A federal criminal trial in Rome, Georgia continues today. It’s an interesting case involving a local businessman (Mario Armas) who is accused of funding a multi-million dollar drug smuggling operation. He is charged with violating federal drug laws, and also of being involved in a Continuing Criminal Enterprise. He is looking at 20 years minimum if convicted. Read the indictment filed in the federal district court in Rome.
The trial is expected to last over a week. The government witnesses will include Armas’ former business partner (an admitted drug smuggler) and two professional rodeo workers who allegedly transported truckloads of cash and drugs. According to the federal indictment, over 2,000 pounds of marijuana was distributed in Georgia through this conspiracy. And millions of dollars in cash changed hands, including over $1 million as ransom for a kidnapped associate. The case is covered in the Macon, Georgia Telegraph, and in the Rome News-Tribune.
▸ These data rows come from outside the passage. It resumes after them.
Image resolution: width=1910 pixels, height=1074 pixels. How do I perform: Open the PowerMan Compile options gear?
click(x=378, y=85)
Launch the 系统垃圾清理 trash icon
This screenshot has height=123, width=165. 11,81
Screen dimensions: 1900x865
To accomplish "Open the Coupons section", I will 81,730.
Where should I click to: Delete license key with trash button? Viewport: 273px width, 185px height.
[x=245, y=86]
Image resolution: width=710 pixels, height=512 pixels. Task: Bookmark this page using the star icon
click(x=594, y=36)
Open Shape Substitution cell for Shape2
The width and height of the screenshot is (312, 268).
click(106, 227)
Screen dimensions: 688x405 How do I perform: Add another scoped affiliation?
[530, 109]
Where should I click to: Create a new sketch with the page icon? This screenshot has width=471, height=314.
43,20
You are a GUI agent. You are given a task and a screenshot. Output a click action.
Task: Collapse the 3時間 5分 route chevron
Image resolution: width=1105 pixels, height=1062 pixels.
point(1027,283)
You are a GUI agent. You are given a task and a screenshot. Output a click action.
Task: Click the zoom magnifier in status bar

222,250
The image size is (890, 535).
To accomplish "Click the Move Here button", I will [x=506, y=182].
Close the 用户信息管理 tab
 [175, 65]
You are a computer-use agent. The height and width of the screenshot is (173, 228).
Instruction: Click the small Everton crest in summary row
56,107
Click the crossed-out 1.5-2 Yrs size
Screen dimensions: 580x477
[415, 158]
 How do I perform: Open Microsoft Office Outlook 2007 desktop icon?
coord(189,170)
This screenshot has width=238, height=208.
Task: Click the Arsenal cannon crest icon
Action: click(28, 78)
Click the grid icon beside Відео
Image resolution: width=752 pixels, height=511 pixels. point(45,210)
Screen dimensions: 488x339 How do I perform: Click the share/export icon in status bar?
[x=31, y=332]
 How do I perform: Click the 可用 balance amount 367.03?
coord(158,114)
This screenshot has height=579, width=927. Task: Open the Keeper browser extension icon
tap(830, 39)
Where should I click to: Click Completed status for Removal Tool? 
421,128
Although the facts of this case are somewhat unusual, there is nothing unusual about the U.S. Attorney’s Office using drug dealers as snitches at trial. I have tried over a dozen federal drug trials in the last few years and have seen it happen many times. Sometimes it’s successful, and sometimes not. It usually depends on how credible the snitch is, and how many snitches the government calls to testify. Considering the severity of the federal statutes and sentencing guidelines, there is an incredibly strong motivation to become a government witness. The only way to avoid the mandatory minimum sentences in federal drug cases is to either cooperate and give the government “substantial assistance” in a criminal investigation, or qualify for “safety valve” treatment as a first-time drug offender. Even under the safety valve, a person only gets credit if they agree to tell the government everything about their offense, and that assumes the government believes their story. So, the only real way to significantly reduce a federal drug sentence is to testify and get the coveted 5K2.1 motion. That allows the court to give a much lower sentence than either the sentencing guidelines or the statutes ordinarily require. But there are no guarantees. Once you roll over, you’re at the government’s mercy.
We’ll see if these witnesses end up better off than Mr. Armas as a result of their guilty pleas.